## WHAT YOU NEED TO DO
Beginning with the first line, transcribe the entries below exactly through the line containing "Email (586, 2392)", inclusive.
━━━ EXERCISE INPUTS
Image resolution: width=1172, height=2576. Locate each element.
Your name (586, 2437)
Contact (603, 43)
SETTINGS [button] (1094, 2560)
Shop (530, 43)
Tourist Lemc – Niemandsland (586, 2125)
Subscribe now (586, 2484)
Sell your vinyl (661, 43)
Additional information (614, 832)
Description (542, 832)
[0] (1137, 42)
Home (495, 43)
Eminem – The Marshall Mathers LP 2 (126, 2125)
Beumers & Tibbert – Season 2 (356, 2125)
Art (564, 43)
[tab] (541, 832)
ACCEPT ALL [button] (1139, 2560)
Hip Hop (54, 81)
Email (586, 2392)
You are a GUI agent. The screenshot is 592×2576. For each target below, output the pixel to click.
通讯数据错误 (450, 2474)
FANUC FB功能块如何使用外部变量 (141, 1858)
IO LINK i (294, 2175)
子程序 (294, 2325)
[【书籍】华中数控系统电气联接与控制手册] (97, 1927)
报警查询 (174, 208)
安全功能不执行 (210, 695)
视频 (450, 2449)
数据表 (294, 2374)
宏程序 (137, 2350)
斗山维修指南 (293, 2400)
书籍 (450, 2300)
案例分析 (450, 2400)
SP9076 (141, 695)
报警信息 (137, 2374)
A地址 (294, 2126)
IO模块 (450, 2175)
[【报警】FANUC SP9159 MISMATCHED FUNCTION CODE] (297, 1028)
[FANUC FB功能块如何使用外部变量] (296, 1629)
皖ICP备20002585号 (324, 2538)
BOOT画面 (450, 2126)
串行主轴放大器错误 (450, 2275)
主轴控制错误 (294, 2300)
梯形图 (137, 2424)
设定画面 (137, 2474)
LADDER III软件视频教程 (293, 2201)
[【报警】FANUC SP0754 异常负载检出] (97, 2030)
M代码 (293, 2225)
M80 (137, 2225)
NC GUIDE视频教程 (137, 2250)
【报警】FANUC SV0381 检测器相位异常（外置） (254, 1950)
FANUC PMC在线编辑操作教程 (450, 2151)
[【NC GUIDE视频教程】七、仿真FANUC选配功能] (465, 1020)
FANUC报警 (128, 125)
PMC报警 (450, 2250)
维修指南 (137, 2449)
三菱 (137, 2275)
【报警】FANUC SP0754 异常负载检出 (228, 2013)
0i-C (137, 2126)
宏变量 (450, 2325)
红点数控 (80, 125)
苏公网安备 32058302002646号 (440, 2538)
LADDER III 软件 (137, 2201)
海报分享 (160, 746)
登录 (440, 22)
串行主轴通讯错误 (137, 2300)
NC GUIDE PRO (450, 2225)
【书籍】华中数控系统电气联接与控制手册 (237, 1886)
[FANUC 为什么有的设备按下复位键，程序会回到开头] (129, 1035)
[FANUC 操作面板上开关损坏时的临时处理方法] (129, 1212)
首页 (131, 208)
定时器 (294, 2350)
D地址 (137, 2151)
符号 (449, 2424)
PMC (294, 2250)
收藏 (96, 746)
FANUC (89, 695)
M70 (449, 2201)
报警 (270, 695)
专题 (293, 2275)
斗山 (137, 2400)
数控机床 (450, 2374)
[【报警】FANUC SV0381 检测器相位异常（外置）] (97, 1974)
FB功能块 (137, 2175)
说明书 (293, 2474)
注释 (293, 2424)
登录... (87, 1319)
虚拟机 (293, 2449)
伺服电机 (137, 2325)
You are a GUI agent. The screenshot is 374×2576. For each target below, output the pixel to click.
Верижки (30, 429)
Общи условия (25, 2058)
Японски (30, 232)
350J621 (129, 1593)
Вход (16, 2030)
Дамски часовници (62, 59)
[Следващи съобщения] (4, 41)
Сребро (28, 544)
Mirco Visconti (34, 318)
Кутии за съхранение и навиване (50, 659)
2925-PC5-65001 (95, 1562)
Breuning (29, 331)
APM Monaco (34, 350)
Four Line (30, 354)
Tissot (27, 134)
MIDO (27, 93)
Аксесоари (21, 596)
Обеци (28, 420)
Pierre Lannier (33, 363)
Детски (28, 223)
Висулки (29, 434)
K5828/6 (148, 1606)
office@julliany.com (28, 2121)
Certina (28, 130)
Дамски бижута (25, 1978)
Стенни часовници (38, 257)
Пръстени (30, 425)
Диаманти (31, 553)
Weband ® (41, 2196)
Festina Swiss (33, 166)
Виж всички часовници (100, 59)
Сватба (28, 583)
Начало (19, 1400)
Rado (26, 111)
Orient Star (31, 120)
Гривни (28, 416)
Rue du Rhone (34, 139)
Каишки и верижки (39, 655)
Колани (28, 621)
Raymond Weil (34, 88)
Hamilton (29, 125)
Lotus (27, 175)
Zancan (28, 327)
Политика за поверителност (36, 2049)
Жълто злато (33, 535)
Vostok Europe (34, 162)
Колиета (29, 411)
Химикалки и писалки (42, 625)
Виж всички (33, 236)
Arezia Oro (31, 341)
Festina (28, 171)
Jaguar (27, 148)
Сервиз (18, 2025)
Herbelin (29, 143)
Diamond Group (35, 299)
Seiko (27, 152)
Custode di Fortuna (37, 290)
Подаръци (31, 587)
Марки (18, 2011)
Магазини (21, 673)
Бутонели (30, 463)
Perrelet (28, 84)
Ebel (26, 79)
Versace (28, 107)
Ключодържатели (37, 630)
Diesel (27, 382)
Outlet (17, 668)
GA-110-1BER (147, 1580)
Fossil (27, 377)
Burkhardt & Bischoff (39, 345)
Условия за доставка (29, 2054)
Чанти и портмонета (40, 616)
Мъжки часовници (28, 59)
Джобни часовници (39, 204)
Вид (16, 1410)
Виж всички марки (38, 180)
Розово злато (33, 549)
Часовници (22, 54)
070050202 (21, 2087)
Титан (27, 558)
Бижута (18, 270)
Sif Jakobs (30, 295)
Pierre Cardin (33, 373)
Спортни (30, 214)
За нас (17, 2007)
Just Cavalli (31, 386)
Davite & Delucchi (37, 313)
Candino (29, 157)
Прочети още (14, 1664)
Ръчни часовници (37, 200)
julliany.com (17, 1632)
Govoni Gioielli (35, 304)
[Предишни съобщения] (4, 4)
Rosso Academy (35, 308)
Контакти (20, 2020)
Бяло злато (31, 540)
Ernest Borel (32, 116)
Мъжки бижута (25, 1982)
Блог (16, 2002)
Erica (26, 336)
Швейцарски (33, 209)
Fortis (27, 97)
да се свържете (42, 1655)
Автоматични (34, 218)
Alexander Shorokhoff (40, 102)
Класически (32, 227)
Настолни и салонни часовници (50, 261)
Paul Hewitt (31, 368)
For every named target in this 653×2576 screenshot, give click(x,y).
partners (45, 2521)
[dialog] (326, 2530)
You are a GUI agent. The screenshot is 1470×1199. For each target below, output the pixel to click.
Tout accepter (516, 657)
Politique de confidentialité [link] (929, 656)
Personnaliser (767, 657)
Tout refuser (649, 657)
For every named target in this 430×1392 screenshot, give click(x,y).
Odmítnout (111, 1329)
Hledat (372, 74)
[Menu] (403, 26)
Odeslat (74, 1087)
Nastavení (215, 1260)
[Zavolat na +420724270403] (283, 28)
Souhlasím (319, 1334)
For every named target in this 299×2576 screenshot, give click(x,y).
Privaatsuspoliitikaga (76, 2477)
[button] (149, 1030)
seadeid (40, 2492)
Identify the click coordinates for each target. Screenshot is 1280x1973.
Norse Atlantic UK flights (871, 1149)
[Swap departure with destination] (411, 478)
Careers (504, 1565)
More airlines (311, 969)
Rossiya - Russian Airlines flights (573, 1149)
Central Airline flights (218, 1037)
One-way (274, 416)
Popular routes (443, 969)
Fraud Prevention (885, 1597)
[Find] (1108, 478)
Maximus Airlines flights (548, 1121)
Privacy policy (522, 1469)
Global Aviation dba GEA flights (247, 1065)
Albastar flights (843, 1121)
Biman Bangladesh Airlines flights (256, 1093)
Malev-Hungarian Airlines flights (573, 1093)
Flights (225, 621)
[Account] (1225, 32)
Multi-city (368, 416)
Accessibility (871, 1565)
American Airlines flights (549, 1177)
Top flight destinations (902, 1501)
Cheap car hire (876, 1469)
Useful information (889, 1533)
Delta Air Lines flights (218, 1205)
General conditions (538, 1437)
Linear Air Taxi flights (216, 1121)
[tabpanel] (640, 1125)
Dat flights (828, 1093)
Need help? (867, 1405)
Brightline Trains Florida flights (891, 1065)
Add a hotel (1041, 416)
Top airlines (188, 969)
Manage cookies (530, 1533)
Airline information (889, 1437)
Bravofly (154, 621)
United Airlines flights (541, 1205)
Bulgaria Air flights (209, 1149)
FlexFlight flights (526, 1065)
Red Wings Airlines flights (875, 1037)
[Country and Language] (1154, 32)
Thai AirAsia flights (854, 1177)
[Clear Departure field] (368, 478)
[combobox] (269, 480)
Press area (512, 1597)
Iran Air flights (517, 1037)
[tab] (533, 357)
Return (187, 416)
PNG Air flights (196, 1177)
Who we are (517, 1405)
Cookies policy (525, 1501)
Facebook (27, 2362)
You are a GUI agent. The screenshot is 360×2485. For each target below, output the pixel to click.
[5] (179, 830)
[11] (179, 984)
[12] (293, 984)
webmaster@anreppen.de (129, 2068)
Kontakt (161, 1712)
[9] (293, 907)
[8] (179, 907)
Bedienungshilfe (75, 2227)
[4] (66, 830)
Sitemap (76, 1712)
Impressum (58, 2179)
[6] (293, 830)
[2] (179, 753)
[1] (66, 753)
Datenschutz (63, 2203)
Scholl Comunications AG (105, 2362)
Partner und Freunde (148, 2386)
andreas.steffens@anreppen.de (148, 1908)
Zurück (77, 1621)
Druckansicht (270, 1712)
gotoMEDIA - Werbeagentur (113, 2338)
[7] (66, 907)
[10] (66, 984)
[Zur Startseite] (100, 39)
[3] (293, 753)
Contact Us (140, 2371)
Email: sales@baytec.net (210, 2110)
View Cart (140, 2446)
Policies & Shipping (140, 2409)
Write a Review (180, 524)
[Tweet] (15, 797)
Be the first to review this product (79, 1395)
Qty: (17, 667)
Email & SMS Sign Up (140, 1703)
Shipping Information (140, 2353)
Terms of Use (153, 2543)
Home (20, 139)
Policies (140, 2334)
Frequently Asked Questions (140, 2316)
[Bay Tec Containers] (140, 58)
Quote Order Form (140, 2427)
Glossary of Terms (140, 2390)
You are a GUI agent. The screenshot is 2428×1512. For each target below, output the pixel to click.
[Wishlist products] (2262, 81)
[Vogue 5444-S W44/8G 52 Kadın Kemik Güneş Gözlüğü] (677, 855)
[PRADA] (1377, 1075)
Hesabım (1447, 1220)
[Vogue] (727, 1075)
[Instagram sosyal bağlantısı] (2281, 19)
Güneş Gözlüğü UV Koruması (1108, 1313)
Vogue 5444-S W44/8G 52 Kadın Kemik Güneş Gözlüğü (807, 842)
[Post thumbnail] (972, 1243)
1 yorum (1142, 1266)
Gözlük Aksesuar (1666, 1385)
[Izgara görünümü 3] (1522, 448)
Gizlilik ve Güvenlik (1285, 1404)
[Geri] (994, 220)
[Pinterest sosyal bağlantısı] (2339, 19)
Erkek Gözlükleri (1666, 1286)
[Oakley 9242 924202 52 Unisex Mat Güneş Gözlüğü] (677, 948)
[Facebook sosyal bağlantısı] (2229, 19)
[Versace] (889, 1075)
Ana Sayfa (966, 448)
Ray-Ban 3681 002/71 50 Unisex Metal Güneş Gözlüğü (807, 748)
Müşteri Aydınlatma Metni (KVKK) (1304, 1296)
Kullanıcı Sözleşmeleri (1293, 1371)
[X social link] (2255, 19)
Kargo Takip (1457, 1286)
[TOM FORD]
━━━━━━
## WRITTEN RESPONSE
Image resolution: width=1172, height=2576. Locate each element.
Your name (586, 2437)
Contact (603, 43)
SETTINGS [button] (1094, 2560)
Shop (530, 43)
Tourist Lemc – Niemandsland (586, 2125)
Subscribe now (586, 2484)
Sell your vinyl (661, 43)
Additional information (614, 832)
Description (542, 832)
[0] (1137, 42)
Home (495, 43)
Eminem – The Marshall Mathers LP 2 (126, 2125)
Beumers & Tibbert – Season 2 (356, 2125)
Art (564, 43)
[tab] (541, 832)
ACCEPT ALL [button] (1139, 2560)
Hip Hop (54, 81)
Email (586, 2392)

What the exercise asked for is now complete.